=== Task statement ===
Only the lines from the top of the data through the one with "Open Commissions &" are to be written out, each exactly as it stands.

=== Record extracts ===

((

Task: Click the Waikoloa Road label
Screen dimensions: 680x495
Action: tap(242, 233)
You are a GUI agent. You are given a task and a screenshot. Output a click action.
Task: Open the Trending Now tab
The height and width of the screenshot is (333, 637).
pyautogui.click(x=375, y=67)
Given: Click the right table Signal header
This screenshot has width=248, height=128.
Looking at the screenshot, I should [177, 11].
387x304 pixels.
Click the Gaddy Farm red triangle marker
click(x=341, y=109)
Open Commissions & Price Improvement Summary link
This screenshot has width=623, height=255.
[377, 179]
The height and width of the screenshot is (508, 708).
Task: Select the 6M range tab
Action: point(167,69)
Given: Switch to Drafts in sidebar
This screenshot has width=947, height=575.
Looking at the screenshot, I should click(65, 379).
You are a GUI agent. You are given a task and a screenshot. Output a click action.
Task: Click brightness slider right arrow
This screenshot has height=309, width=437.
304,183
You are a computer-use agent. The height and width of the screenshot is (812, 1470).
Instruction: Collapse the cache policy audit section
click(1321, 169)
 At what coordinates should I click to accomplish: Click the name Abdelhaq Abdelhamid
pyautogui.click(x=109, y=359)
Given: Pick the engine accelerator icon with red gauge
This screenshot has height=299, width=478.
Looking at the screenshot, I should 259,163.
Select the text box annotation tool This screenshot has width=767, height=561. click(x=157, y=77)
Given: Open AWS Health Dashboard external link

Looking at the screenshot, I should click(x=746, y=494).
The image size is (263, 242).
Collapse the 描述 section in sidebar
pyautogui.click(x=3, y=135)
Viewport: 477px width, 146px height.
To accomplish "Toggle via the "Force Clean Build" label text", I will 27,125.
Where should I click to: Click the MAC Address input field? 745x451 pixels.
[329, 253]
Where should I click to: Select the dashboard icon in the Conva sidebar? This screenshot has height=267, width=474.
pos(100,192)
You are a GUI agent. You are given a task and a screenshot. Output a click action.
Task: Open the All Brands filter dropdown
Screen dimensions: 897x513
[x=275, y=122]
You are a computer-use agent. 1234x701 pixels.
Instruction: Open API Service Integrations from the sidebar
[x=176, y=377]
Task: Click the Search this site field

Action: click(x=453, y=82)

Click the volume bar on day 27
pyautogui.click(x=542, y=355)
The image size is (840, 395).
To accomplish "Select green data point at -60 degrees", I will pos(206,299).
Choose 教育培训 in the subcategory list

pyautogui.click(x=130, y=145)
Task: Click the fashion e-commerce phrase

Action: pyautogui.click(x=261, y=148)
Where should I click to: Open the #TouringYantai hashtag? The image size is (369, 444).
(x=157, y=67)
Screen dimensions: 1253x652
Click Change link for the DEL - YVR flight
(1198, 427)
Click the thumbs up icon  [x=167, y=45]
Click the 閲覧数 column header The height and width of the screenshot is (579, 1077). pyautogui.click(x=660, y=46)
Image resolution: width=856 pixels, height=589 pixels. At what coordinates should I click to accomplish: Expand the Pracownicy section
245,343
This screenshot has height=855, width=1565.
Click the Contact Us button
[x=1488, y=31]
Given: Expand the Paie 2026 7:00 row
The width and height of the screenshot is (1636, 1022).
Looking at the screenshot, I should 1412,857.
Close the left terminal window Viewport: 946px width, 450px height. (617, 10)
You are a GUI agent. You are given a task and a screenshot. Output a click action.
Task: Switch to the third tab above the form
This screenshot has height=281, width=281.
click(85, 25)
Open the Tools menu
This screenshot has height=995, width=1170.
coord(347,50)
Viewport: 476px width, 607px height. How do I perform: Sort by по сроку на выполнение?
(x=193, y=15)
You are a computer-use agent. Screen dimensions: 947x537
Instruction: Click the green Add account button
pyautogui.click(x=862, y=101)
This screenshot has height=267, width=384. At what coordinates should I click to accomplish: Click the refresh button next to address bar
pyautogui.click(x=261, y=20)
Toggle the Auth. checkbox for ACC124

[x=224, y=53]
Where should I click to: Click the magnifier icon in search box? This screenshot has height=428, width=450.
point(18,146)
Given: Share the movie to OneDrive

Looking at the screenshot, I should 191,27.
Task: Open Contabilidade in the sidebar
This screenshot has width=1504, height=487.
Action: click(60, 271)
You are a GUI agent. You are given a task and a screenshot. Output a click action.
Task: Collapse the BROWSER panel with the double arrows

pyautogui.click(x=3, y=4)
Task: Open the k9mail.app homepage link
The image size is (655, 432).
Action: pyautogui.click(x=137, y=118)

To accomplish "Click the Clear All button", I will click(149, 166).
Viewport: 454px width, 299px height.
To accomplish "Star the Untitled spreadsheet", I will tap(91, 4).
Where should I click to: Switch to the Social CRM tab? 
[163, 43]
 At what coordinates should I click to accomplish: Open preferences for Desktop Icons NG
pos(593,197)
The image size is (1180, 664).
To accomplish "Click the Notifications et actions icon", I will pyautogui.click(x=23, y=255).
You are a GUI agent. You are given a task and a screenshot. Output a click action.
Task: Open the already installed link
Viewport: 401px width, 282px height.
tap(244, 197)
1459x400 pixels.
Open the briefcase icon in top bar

))

=== Task solution ===
Task: Click the Waikoloa Road label
Screen dimensions: 680x495
Action: tap(242, 233)
You are a GUI agent. You are given a task and a screenshot. Output a click action.
Task: Open the Trending Now tab
The height and width of the screenshot is (333, 637).
pyautogui.click(x=375, y=67)
Given: Click the right table Signal header
This screenshot has width=248, height=128.
Looking at the screenshot, I should [177, 11].
387x304 pixels.
Click the Gaddy Farm red triangle marker
click(x=341, y=109)
Open Commissions & Price Improvement Summary link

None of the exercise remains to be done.